(Data extracted from a collection)

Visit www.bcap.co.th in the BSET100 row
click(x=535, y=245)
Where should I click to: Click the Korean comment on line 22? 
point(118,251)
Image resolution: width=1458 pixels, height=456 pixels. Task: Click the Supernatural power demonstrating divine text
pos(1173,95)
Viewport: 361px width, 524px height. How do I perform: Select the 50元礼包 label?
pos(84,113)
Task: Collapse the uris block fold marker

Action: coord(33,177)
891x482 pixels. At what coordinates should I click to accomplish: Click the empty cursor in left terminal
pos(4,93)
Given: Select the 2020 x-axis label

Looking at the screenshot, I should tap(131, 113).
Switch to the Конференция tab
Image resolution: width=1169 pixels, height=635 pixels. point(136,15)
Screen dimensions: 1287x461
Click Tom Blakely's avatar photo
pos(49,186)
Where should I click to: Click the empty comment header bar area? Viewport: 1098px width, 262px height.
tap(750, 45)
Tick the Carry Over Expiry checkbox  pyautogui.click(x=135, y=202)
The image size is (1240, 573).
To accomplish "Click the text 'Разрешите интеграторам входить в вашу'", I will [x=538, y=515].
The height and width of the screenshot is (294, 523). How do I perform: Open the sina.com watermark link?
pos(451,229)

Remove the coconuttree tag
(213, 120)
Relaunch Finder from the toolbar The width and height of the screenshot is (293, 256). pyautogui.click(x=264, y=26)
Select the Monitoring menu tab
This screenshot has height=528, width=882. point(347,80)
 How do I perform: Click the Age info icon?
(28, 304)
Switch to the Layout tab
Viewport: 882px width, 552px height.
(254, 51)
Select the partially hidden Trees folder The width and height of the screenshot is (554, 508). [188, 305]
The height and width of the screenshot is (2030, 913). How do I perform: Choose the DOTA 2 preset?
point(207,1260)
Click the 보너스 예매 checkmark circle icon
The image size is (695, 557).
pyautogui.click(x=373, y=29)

▶ [TASK GOAL]: The lines to write out run from the one with "The image size is (1240, 573)." through the end of the records. Give them exactly, and only them.

▶ [REPLY]:
The image size is (1240, 573).
To accomplish "Click the text 'Разрешите интеграторам входить в вашу'", I will [x=538, y=515].
The height and width of the screenshot is (294, 523). How do I perform: Open the sina.com watermark link?
pos(451,229)

Remove the coconuttree tag
(213, 120)
Relaunch Finder from the toolbar The width and height of the screenshot is (293, 256). pyautogui.click(x=264, y=26)
Select the Monitoring menu tab
This screenshot has height=528, width=882. point(347,80)
 How do I perform: Click the Age info icon?
(28, 304)
Switch to the Layout tab
Viewport: 882px width, 552px height.
(254, 51)
Select the partially hidden Trees folder The width and height of the screenshot is (554, 508). [188, 305]
The height and width of the screenshot is (2030, 913). How do I perform: Choose the DOTA 2 preset?
point(207,1260)
Click the 보너스 예매 checkmark circle icon
The image size is (695, 557).
pyautogui.click(x=373, y=29)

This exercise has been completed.